When the tree of parsers representing the grammar has been computed, it will contain stand-ins exactly in those places where forward references occurred due to mutual recursion. When such a parser gets invoked, it looks up the real parser (now stored in the corresponding slot) and forwards all parsing requests to it.

Our parsers are now entirely unpolluted by solution-space boilerplate, so I feel justified in calling them executable grammars. They really are executable specifications, that can be shared among all the tools that need access to a language’s grammar.

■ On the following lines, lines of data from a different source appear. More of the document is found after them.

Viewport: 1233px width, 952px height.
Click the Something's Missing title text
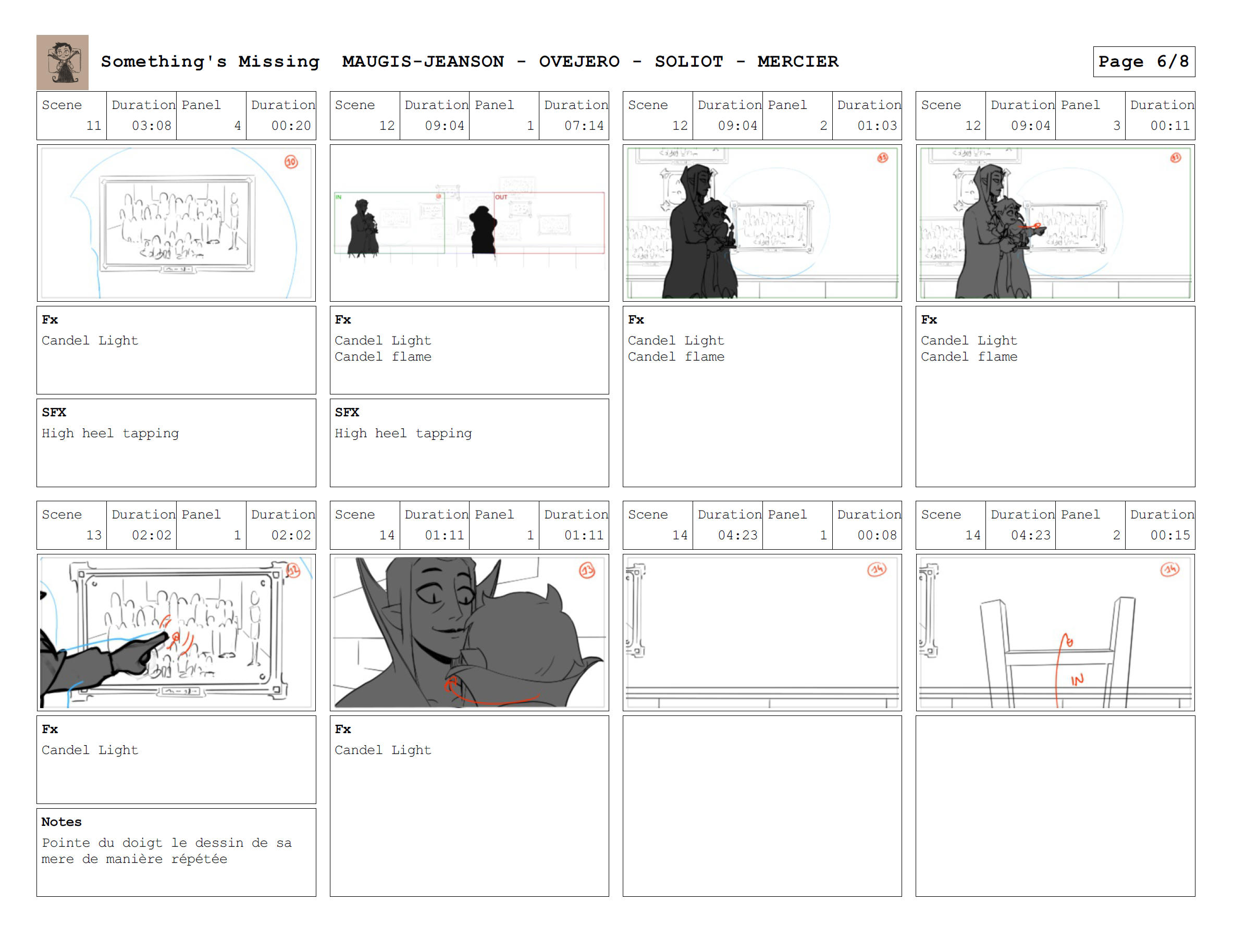(210, 61)
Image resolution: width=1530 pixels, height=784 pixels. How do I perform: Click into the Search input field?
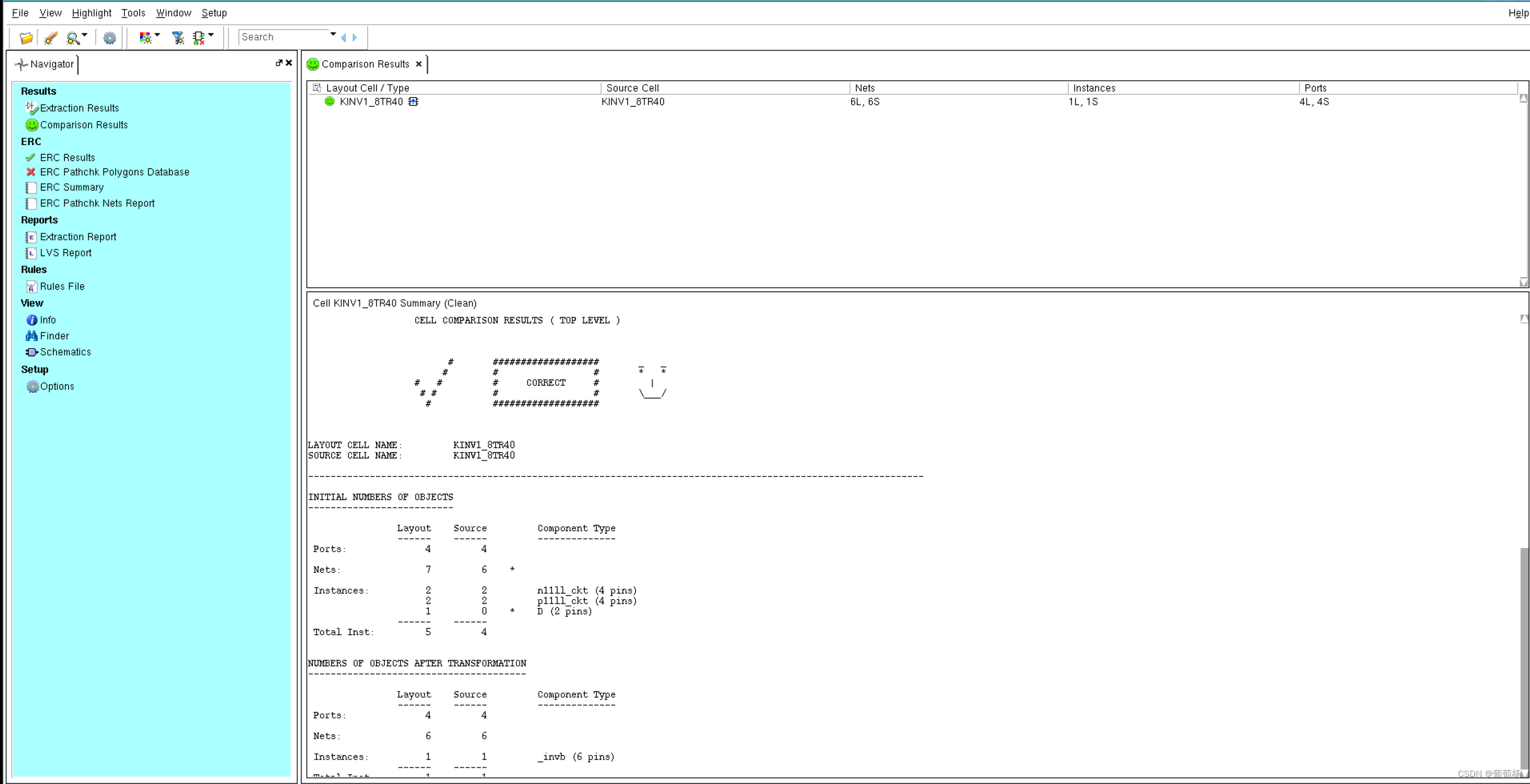click(x=284, y=37)
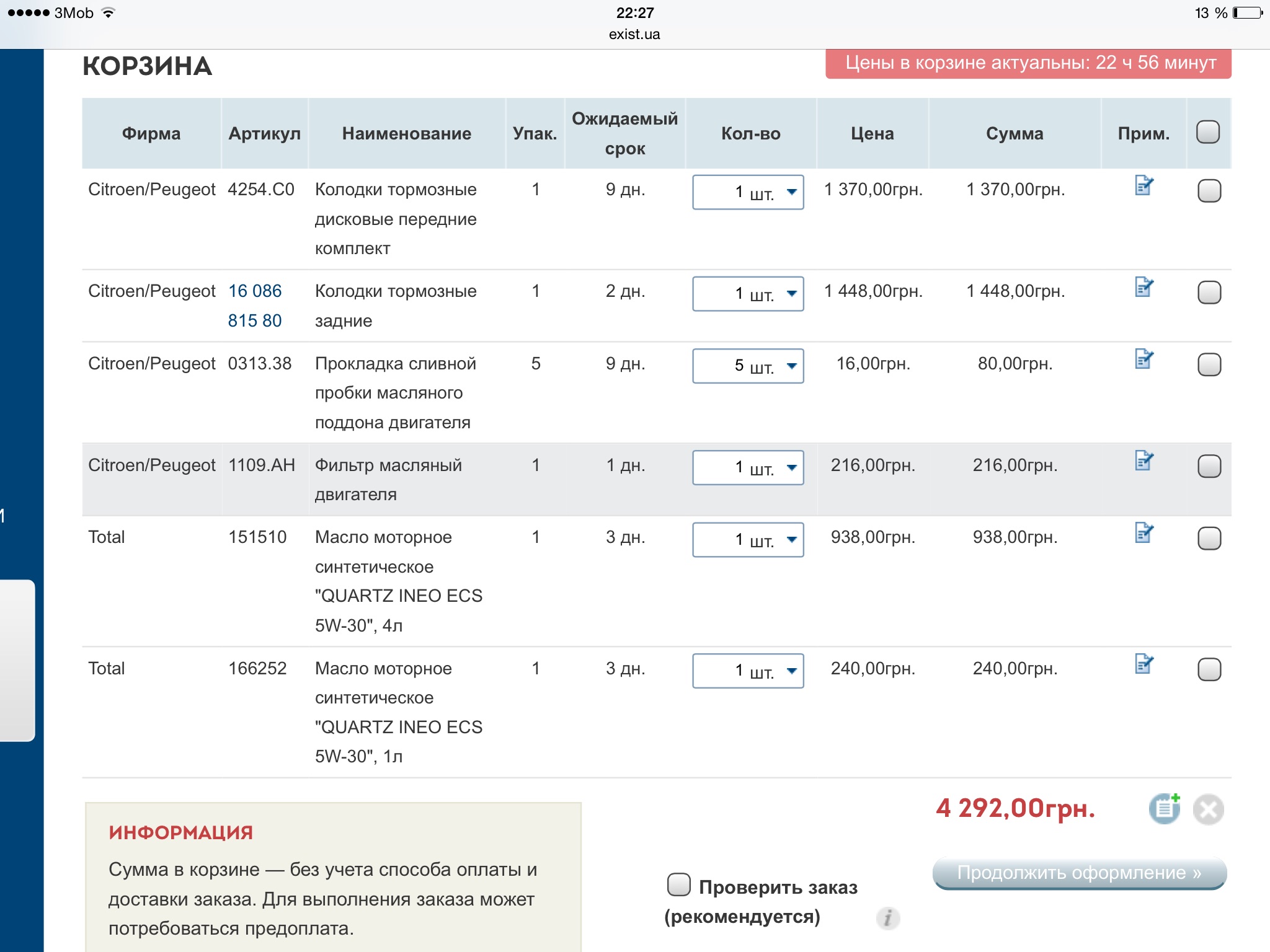Click the 'Сумма' column header
Viewport: 1270px width, 952px height.
tap(1015, 133)
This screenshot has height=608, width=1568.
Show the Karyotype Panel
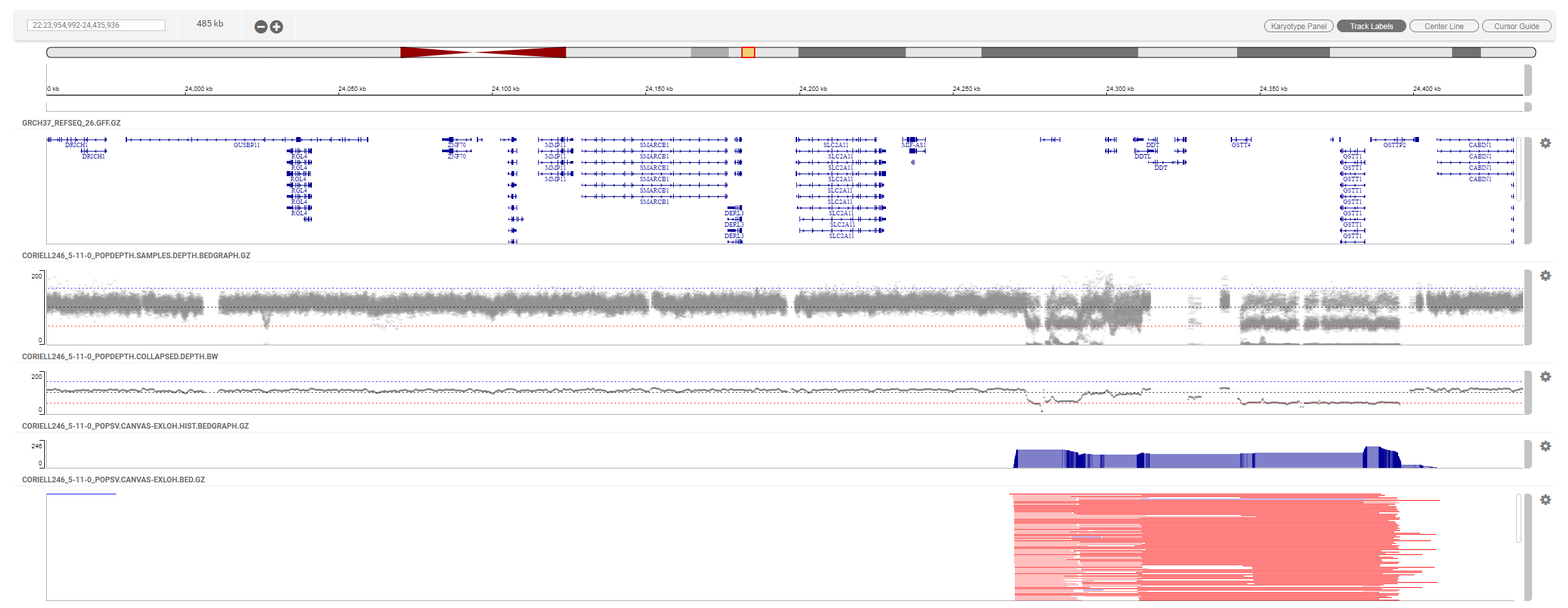[x=1298, y=26]
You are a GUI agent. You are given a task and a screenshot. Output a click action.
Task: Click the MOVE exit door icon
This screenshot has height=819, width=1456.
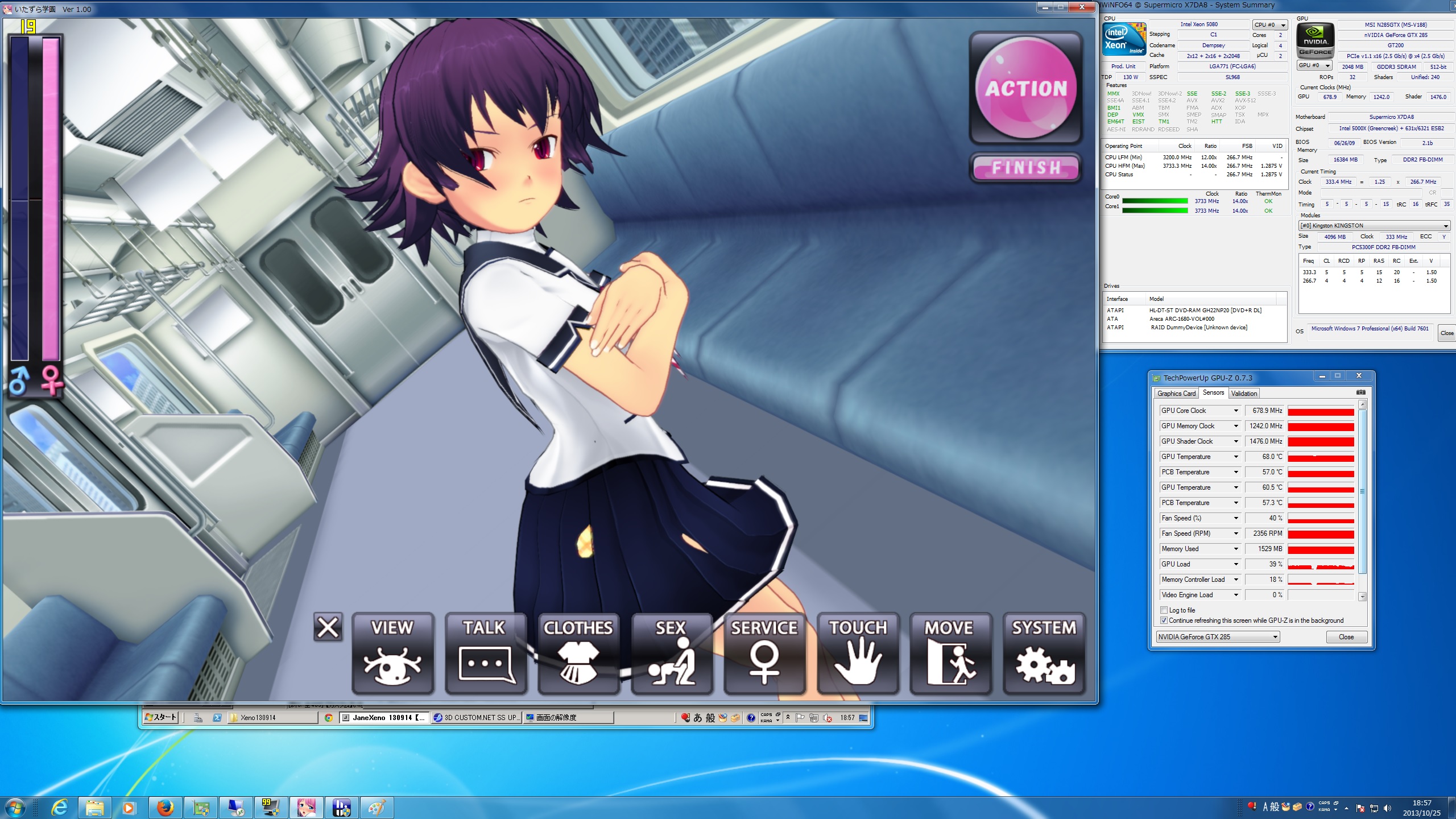950,653
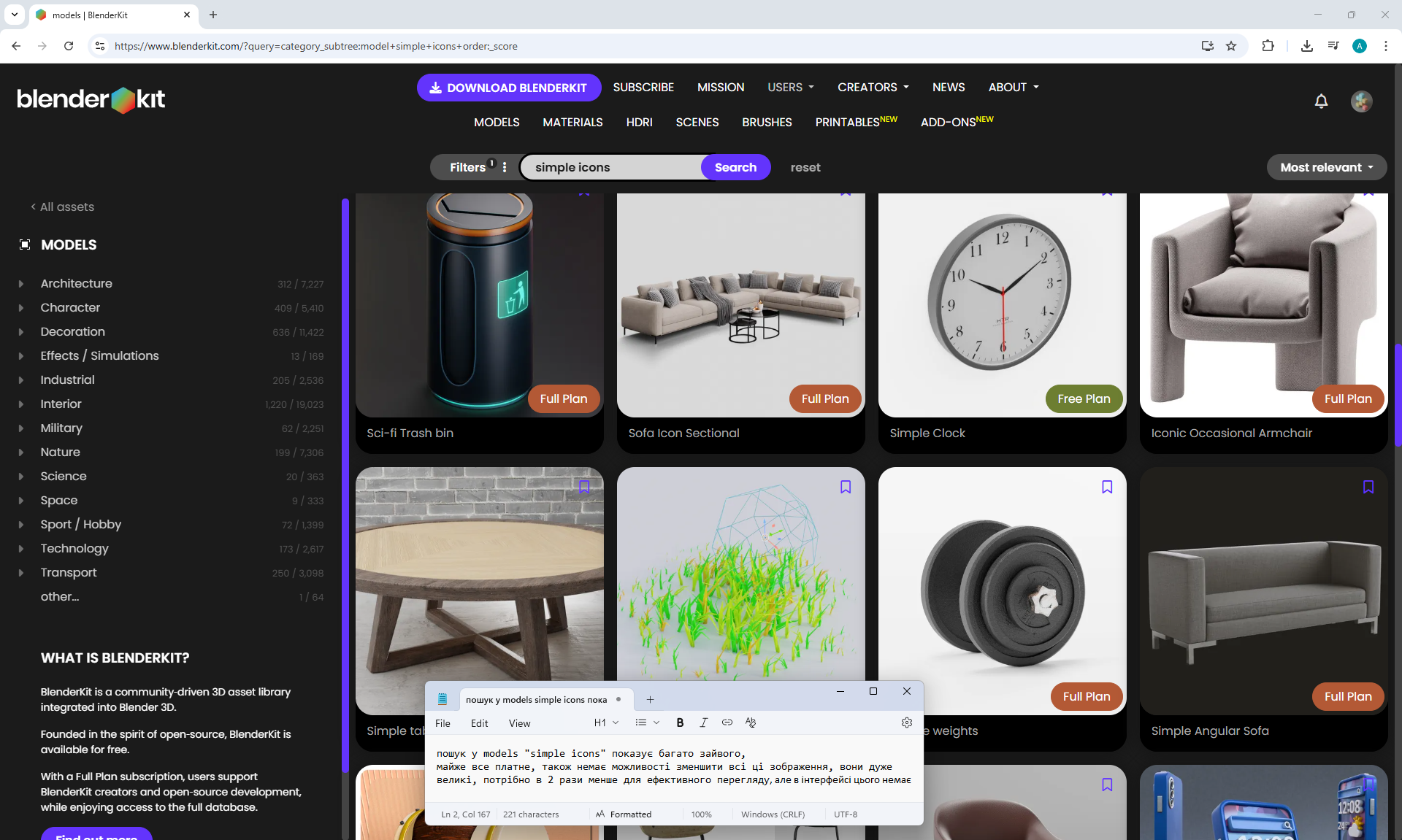The image size is (1402, 840).
Task: Click the reset search link
Action: 805,167
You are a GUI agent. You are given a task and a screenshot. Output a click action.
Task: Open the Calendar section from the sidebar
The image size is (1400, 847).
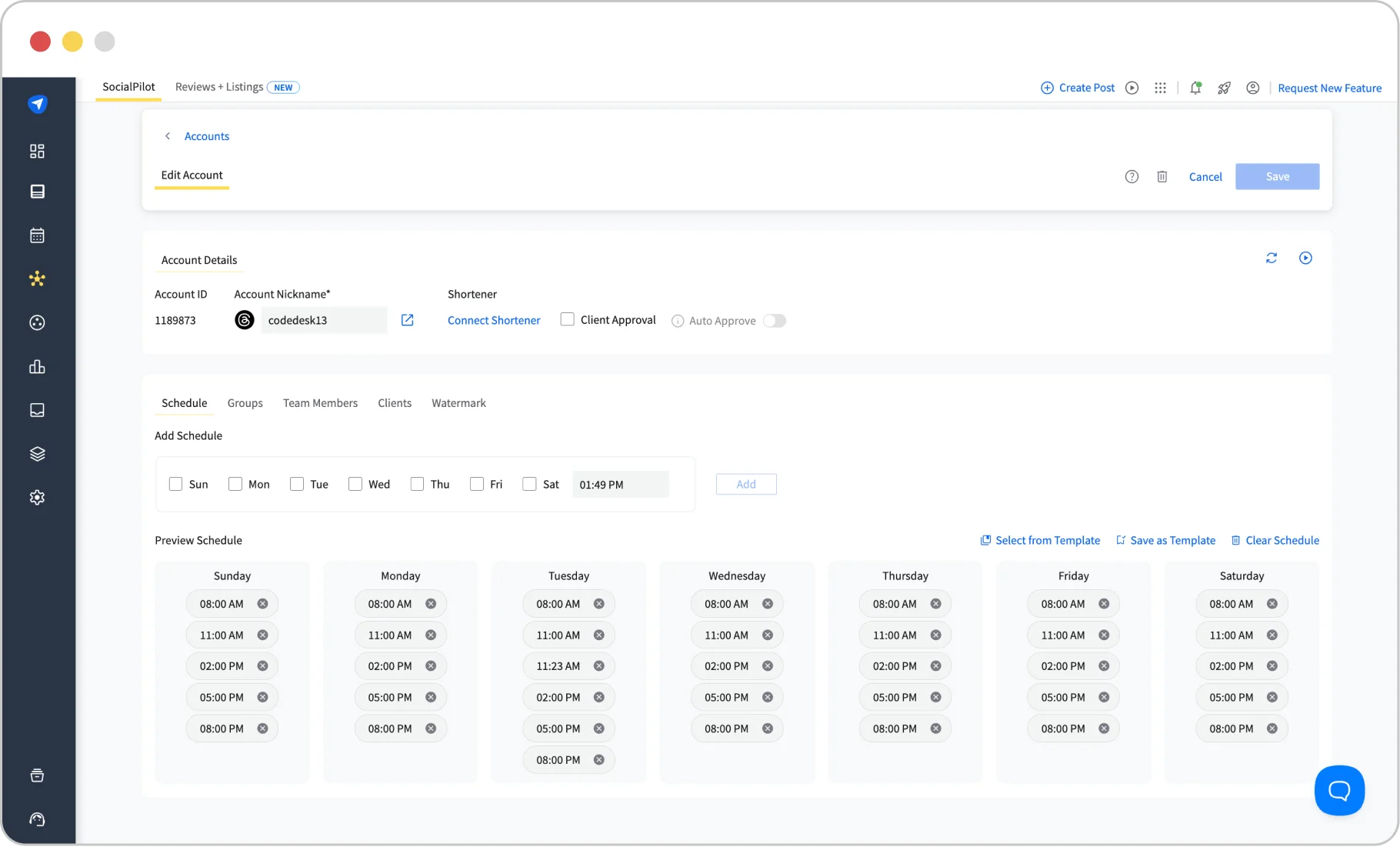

Below is a small but complete grammar in Newspeak:

class ExampleGrammar1 = ExecutableGrammar (
|
digit = self charBetween: $0 and: $9.
letter = (self charBetween: $a and: $z) | (self charBetween: $A and: $Z).
id = letter, (letter | digit) star.
identifier = tokenFor: id.
hat = tokenFromChar: $^.
expression = identifier.
returnStatement = hat, expression.
|
) ()


If you want to understand all the details, check out this paper; if you can, you might also look at my JAOO 2007 talk, which also speculates on how we can make things look even nicer, e.g.:

class ExampleGrammar3 = ExecutableGrammar (
|
digit = $0 - $9.
letter = ($a - $z) | ($A - $Z).
id = letter, (letter | digit) star.
identifier = tokenFor: id.
expression = identifier.
returnStatement = $^, expression.
|
)()

4 comments:

Lex said...

By-name parameters would help you. Then, the argument to | would get turned into a block automatically.

By-name parameters are easy to efficiently implement for statically typed languages, and Scala includes them. I do not know how efficient they can be for dynamically typed languages. The issue is that unless you are careful, normal method calls can get more expensive even if they don't use by-name parameters.

Late Binding of Execution Order

Gilad Bracha said...

Hi Lex,

Thanks for your comment. I am of course well aware of Scala's technique of using the type system to coerce arguments into closures as needed.

Without a mandatory static type system, it is hard to do this. As you know, I don't favor mandatory type systems, and Newspeak doesn't (and won't) have one. Eventually, it wll have a pluggable type system, but that wouldn't resolve this issue.

The technique I described solves the problem very nicely, so it's no longer an issue. We no longer need to use blocks instead of parsers. In addition, we can factor our grammars out nicely, keeping parsing and processing separately. This is really hard to do with a mandatory static type system, which is why no one did it before.

James said...

Nice work once again Gilad.

But, you don't really want character minus "-"
to generate a range, do you?

I mean it's odd of $0 - $9 means something so different to 0 - 9.

So please at least consider say -- for range, so you can write $0 -- $9 to get a character range, and then 0 -- 9 for an integer range...

Gilad Bracha said...

James,

Well, $0 - $9 doesn't bother me at all. Context is key here: when you use regular expressions, do you find the use of "-" to denote a range a problem?
The same would apply in this case. It would only work in the context of a module which has extended Character in this way.